Ernesto Ochoa Moreno

Publicado el 05 de diciembre de 2020

Responso en voz baja

Terminé donde mi tío, el padre Nicanor Ochoa, y no hablando de fútbol ni de ídolos populares, sino de la eternidad, de la incertidumbre del más allá. “De la muerte nadie escapa,/ “ni el rey ni el rico ni el Papa”, rezaba el pareado de una saetilla monacal en las noches conventuales de Villa de Leyva. Y porque Italia también aparecía en nuestra conversación sobre el futbolista desaparecido, el viejo cura se mostró confidencial.

-Recuerdo, muchacho, que cuando estudié en Roma, en los atardeceres de otoño, en esos “tramonti” romanos desleídos de melancolía en noviembre y diciembre, solía perderme solo por las viejas iglesias de Roma con un claro aunque tal vez enfermizo propósito: olfatear la eternidad al pie de sarcófagos, tumbas, cementerios y otros ámbitos funerarios. El olor a incienso que quedaba pegado a los muros después de las ceremonias e invadía los templos vacíos, insinuaba aromas de muerte, de sepulcros y cadáveres, pero también destapaba el indefinible hálito de lo eterno.

-A usted le ha gustado, padre, según me lo ha contado, visitar los cementerios. Y allá en Roma, por lo visto, andareguear sobre las tumbas del pasado en iglesias y catedrales, husmeando en el piso lápidas con nombres de príncipes, obispos y cardenales que habían dejado bajo tierra, esa “inútil inmortalidad” de que habla un poeta chino.

-Sí. Recuerdo que una vez me encontré parado encima de una lápida de mármol blanco, con un epitafio escrito en latín en la que solamente se leían tres palabras: “Pulvis, cinis, nihil”. Ni nombres, ni fechas, ni dignidades. Y allí, yo también, solo, con la muerte acezando en mis talones como un perro. El difunto podría haber sido eso: un cardenal, un obispo o un príncipe. Tres palabras escuetas: polvo, ceniza, nada. Eso me alborotaba en el alma los olores de la fugacidad de la vida, el desasosiego de la eternidad arañando el tiempo y el acoso entre amoroso y pertinaz de la trascendencia.

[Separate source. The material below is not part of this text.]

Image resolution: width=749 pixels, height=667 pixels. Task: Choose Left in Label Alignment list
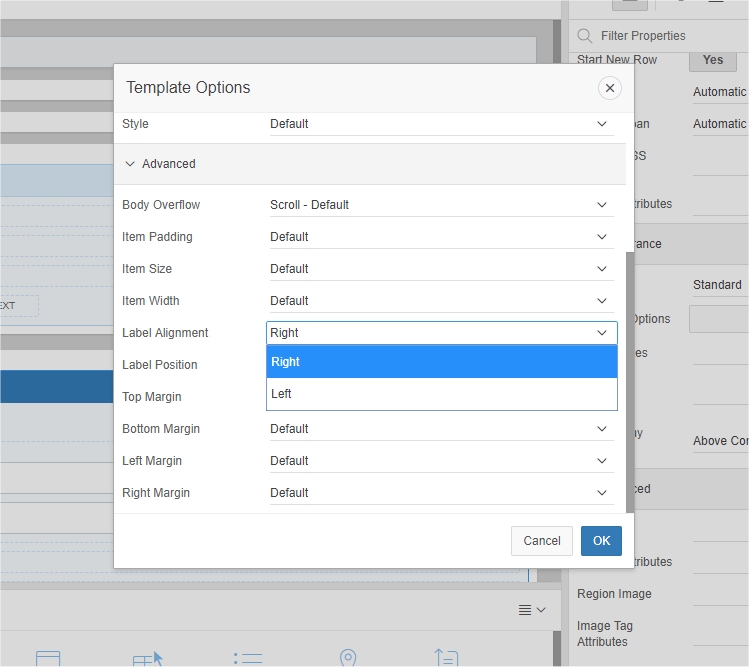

-Pues, tío, eso me pasa también a mí, se lo confieso, y me ha pasado ahora con la muerte de Maradona. Me paro a mirar desde la ladera del escepticismo los desafueros de gloria y de poder de los famosos, de los ídolos. Sus heroísmos y sus cobardías, sus rostros llenos de antifaces y mentiras, sus vanidades y sus miserias, sus miedos y sus petulancias. Sus pecados, en fin sus...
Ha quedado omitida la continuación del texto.